__Description of the task__
Revise the rows from the line that contains "Go to the RECORDS page" through the line that contains "Looking at the screenshot, I should point(1051,852).", changing "Screen dimensions" to "Screen size" and keeping everything else the same. Give back only those lines.

====

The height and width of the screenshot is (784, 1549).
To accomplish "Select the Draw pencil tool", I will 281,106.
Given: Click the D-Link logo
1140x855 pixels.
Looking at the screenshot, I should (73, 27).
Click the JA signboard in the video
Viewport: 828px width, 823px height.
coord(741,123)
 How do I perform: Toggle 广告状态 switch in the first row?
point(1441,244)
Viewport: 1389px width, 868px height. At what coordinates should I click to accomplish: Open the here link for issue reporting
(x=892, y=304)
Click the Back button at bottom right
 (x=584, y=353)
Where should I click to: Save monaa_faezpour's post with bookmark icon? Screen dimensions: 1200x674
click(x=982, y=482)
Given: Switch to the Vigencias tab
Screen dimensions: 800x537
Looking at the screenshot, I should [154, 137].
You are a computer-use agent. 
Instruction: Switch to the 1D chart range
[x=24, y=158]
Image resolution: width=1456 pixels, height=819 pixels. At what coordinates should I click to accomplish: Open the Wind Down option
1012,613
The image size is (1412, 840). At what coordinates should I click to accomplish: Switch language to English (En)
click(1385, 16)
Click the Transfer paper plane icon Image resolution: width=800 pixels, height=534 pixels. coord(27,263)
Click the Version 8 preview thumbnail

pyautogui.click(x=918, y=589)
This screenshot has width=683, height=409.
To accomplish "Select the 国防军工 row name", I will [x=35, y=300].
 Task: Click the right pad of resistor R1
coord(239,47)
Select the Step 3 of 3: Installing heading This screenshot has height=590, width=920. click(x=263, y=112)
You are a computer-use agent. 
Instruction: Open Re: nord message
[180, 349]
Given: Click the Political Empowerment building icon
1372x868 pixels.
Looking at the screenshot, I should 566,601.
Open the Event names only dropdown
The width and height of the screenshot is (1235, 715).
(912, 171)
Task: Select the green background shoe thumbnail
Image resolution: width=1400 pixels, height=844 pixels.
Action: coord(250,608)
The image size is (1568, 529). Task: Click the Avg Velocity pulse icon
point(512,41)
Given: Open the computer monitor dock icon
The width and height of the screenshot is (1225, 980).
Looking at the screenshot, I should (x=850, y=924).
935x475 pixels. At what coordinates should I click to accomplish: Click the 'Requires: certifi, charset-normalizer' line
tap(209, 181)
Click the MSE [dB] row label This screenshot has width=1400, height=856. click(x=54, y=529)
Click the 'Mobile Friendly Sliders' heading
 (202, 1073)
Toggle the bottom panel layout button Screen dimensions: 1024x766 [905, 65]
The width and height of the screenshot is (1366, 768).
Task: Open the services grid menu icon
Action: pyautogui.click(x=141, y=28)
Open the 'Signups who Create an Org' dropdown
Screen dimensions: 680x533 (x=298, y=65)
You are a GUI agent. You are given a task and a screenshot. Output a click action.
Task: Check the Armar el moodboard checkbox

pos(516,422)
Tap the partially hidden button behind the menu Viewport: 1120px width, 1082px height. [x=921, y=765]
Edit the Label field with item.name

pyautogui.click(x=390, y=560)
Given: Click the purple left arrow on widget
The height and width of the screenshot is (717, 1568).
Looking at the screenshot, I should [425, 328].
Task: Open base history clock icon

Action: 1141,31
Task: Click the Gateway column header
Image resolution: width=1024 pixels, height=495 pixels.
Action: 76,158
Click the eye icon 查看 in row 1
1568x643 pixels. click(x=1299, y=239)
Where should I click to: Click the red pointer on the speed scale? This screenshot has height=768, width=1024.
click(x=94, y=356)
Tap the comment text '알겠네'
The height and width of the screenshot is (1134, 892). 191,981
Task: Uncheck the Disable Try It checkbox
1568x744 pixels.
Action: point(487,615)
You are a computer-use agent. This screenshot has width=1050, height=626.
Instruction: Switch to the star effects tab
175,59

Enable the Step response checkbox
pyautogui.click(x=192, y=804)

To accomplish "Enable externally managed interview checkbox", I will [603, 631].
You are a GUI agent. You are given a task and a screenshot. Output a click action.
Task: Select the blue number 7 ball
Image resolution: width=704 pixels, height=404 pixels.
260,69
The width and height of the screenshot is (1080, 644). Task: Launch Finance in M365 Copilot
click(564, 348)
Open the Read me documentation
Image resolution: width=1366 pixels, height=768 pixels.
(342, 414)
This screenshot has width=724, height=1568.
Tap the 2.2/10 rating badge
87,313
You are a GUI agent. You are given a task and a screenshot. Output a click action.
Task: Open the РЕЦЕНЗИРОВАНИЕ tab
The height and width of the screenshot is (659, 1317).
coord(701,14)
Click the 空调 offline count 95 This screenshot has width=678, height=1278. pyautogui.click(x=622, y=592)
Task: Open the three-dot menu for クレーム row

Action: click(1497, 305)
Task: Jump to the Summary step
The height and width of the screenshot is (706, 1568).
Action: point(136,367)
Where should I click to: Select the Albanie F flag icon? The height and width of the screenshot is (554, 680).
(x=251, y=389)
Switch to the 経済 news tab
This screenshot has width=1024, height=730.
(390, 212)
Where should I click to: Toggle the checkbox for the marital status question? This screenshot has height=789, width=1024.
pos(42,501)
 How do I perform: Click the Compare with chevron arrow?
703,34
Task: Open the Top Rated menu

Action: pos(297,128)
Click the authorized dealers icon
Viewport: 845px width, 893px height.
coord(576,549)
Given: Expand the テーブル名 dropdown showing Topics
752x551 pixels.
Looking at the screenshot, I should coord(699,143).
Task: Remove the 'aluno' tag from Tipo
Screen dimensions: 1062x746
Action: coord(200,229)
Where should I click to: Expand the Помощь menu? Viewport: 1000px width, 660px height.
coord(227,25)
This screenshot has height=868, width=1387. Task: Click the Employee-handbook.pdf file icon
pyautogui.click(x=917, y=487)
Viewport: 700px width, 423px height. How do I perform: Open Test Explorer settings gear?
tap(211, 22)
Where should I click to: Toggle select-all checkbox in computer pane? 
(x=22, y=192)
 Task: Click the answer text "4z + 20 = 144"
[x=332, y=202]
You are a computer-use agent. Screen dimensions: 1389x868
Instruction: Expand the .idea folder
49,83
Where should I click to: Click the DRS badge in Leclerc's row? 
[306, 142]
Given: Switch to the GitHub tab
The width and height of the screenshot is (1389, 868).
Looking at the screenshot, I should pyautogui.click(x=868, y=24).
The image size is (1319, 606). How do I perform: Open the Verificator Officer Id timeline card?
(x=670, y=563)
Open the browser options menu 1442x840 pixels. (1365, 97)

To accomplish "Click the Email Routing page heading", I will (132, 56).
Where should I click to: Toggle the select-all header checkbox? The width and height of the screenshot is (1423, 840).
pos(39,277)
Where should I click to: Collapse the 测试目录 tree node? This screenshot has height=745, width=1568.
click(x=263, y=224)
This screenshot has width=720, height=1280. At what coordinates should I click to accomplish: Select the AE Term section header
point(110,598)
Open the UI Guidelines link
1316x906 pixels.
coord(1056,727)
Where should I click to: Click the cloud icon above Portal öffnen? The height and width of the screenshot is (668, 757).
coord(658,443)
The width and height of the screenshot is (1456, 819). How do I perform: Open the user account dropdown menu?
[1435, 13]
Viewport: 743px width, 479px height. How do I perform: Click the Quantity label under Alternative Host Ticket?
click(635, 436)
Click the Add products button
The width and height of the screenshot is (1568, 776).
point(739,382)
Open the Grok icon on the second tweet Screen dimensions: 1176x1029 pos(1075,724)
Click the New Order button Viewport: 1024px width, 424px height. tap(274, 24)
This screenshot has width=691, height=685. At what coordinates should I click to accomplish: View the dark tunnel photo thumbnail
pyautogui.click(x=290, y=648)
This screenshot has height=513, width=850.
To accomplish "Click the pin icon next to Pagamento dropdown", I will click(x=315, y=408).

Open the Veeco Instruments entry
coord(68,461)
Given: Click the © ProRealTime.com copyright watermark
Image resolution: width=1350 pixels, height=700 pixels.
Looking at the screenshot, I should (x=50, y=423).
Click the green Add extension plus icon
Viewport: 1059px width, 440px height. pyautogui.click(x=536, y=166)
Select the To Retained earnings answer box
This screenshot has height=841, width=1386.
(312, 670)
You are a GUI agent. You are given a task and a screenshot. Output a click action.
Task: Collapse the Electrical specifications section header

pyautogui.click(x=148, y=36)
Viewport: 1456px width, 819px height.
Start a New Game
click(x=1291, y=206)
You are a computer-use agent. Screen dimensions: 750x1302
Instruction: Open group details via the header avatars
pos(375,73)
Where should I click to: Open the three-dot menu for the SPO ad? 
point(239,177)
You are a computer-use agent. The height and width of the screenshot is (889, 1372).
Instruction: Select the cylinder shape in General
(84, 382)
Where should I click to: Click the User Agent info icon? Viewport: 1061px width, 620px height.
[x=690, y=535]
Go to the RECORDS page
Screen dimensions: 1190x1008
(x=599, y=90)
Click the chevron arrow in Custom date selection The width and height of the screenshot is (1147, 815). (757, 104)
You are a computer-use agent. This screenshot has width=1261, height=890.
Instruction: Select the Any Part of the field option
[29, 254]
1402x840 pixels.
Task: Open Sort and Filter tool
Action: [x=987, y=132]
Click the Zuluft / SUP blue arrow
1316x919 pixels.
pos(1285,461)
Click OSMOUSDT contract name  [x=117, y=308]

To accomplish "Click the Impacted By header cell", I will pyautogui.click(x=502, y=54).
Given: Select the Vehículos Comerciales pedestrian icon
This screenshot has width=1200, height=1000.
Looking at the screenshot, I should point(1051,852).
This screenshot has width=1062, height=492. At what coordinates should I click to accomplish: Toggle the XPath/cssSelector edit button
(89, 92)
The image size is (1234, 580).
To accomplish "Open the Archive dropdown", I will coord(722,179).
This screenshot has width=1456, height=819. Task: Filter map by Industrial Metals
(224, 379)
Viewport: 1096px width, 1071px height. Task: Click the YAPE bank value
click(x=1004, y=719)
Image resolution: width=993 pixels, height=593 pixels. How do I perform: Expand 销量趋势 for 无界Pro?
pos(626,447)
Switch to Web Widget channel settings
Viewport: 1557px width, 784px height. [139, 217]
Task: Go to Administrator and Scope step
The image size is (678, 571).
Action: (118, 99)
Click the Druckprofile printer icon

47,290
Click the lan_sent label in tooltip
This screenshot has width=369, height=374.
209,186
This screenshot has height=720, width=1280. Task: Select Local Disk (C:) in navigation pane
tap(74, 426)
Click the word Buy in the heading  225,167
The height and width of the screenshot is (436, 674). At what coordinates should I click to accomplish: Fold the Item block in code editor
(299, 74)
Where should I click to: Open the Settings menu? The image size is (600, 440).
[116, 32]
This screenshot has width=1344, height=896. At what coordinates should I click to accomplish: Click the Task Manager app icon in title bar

====

__Correct response__
Go to the RECORDS page
Screen size: 1190x1008
(x=599, y=90)
Click the chevron arrow in Custom date selection The width and height of the screenshot is (1147, 815). (757, 104)
You are a computer-use agent. This screenshot has width=1261, height=890.
Instruction: Select the Any Part of the field option
[29, 254]
1402x840 pixels.
Task: Open Sort and Filter tool
Action: [x=987, y=132]
Click the Zuluft / SUP blue arrow
1316x919 pixels.
pos(1285,461)
Click OSMOUSDT contract name  [x=117, y=308]

To accomplish "Click the Impacted By header cell", I will pyautogui.click(x=502, y=54).
Given: Select the Vehículos Comerciales pedestrian icon
This screenshot has width=1200, height=1000.
Looking at the screenshot, I should point(1051,852).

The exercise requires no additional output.